Biosimilars are at an inflection point, and the healthcare industry needs a fundamentally new approach to realize their promise of lowered costs. Going forward, the ability of biosimilars to lower overall costs will hinge on three things: therapeutic interchange, smarter purchasing, and integrated technology that keeps patients from falling through the cracks, said Arpit Patel, senior vice president of trade relations and supply chain at MedImpact.

During an interview, Patel said the chief obstacle is that many payers remain attached to rebate revenue, which he says means payers are leaving money on the table. By modeling the net cost of biosimilars against rebated brand pricing, he said payers consistently find they come out ahead on costs, and they have greater price predictability.

Since 2015, more than 90 biosimilars have received FDA approval, generating more than $56 billion in healthcare savings, according to a recent report from Cencora. On average, the average sales price ASP decreased by 52% within five years of the first biosimilar launch, according to the most recent Samsung Bioepis U.S. Biosimilar Market report. Samsung Bioepis found that in more mature markets, biosimilars can achieve price reductions of up to 82%.

Patel said that MedImpact has begun presenting employers with what he called “net cost opportunity assessments” to demonstrate the savings, and he said reception is growing. “More payers are receptive to it,” he said. “There’s more of an acceptance and understanding now of what the challenge is in the ecosystem.”

Focus on the patients

More importantly, Patel said that the use of biosimilars helps to lower the costs for patients. Members often pay deductibles and copays based on a drug’s list price and not the discounted net price that plans actually pay after rebates.

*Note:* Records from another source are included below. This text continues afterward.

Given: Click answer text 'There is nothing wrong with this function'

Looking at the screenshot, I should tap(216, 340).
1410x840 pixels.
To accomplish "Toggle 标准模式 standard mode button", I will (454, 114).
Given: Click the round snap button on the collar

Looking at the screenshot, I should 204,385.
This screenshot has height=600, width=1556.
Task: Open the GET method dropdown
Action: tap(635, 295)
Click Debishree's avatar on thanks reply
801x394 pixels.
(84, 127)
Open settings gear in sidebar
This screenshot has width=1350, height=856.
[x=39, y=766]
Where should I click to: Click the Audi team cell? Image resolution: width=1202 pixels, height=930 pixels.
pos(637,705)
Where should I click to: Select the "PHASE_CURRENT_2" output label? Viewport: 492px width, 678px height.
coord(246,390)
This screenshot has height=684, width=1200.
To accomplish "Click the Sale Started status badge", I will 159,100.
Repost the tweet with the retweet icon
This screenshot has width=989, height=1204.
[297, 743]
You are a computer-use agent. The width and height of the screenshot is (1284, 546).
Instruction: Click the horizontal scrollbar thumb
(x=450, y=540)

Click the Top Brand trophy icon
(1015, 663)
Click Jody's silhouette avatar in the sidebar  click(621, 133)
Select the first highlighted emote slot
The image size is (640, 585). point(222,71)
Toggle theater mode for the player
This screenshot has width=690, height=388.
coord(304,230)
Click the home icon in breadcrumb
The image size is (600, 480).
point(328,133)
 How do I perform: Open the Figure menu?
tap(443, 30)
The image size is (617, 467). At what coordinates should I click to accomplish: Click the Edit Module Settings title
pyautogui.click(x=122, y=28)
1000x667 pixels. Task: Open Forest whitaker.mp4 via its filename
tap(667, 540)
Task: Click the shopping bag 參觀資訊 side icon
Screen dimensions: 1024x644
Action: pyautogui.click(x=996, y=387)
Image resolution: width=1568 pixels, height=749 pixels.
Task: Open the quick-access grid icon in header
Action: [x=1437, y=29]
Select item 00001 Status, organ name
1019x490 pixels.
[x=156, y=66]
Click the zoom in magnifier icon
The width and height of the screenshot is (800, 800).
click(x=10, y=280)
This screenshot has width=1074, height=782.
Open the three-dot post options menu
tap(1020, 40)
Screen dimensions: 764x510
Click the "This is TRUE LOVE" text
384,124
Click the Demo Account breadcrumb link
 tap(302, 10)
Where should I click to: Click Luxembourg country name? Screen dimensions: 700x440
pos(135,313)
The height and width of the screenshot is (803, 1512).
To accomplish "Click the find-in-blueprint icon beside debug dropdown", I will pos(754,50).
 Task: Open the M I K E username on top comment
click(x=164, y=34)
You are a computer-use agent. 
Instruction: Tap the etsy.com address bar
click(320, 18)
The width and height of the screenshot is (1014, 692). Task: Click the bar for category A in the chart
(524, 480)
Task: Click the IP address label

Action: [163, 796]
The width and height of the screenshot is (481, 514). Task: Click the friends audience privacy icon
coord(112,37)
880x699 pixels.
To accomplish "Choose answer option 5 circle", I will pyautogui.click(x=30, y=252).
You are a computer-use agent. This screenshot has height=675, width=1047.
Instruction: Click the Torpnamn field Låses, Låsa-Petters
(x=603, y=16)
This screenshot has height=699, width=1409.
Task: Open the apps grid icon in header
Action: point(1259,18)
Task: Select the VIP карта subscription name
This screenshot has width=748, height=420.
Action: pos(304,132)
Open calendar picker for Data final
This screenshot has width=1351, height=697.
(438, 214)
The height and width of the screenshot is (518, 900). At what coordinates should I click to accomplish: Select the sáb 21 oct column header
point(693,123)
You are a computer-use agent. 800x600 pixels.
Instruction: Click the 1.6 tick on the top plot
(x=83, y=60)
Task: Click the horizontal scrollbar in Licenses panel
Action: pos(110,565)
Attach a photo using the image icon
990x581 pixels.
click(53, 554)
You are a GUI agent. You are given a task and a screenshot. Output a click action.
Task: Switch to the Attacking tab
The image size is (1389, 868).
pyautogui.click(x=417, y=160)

“Rebates and the discounts are really meant for the plan, and they won’t necessarily translate down to the member in all cases,” he said. “If you want to drive affordability for the member, then you should be basing their cost share off of all the negotiated discounts that are out there,” Patel said. “That's the fundamental problem we’re trying to address.”

Additionally, MedImpact, he explained, has partnered with Anda, an affiliate of Teva Pharmaceuticals USA, to create unbranded biosimilar versions of Stelara and Humira. The biosimilars are available from the digital pharmacy Birdi Inc. at a rate of 95% less than Stelara.

“We’re not artificially trying to set the price but want to show deeper discounts. That’s always been one of the optical challenges in the PBM space: they show bigger discounts by artificially setting pricing or increasing pricing, equating to higher rebates. Our focus is entirely around the lowest price for the member and the bottom line price for the plan.”

Patel said MedImpact focuses on therapeutic interchange as part of the PBM’s formulary strategy but with the patient at the center. Because only about 2% of patients account for roughly 50% of specialty drug spending, the population needing active management is small but high-stakes. “It’s not significant overhead,” he said. “It’s a very small subset of patients on high-cost products that we can move to a lower-cost product by engaging them directly.”